▸ TASK STATEMENT
Once the line containing "Instruction: Click the" is found, please copy it and all lines after it through the end of the records, exactly, leaving out pictures.

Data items

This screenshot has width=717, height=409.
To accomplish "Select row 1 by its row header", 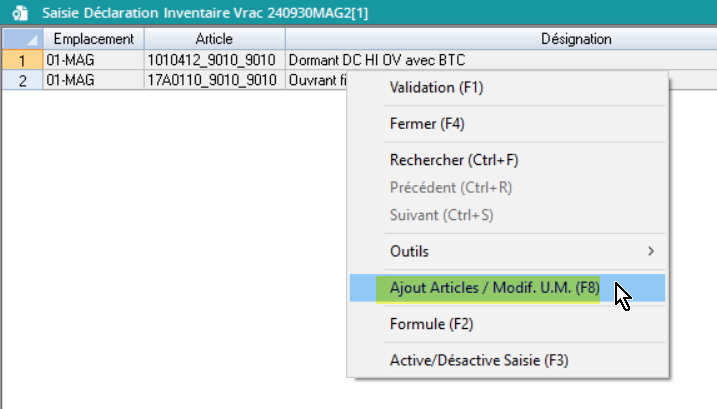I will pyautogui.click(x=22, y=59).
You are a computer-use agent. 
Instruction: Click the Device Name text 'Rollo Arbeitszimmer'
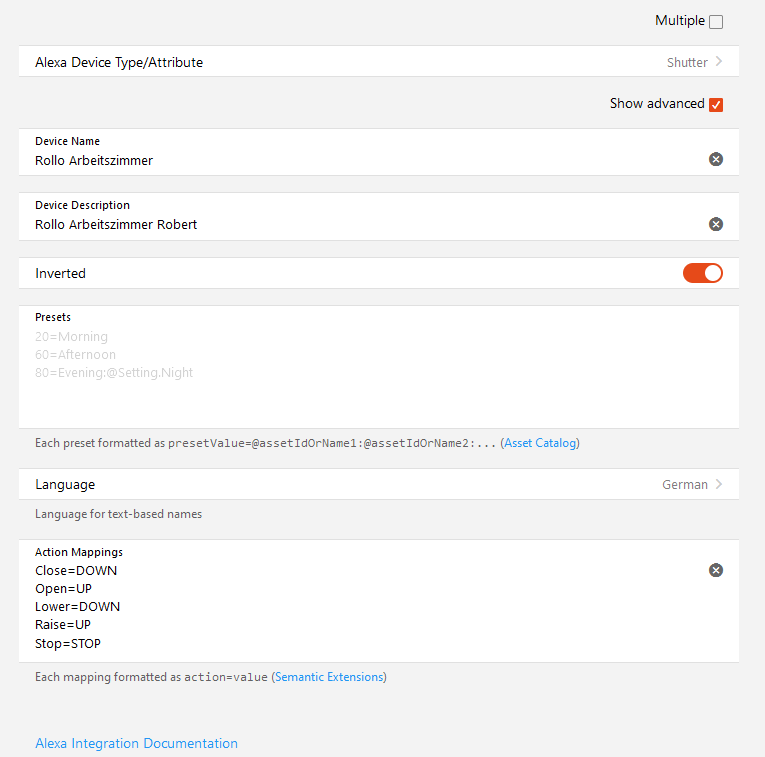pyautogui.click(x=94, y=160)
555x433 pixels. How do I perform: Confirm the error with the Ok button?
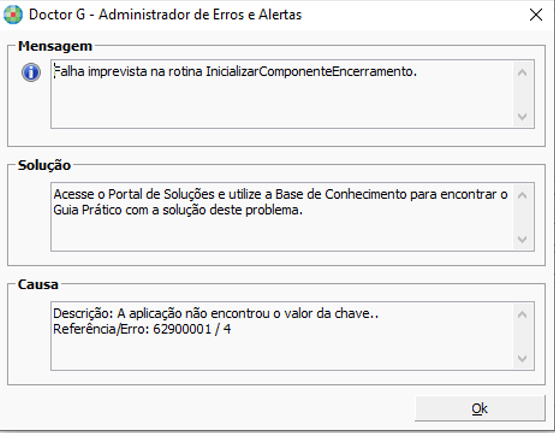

▸ ANSWER BOX
Instruction: Click the Device Name text 'Rollo Arbeitszimmer'
pyautogui.click(x=94, y=160)
555x433 pixels. How do I perform: Confirm the error with the Ok button?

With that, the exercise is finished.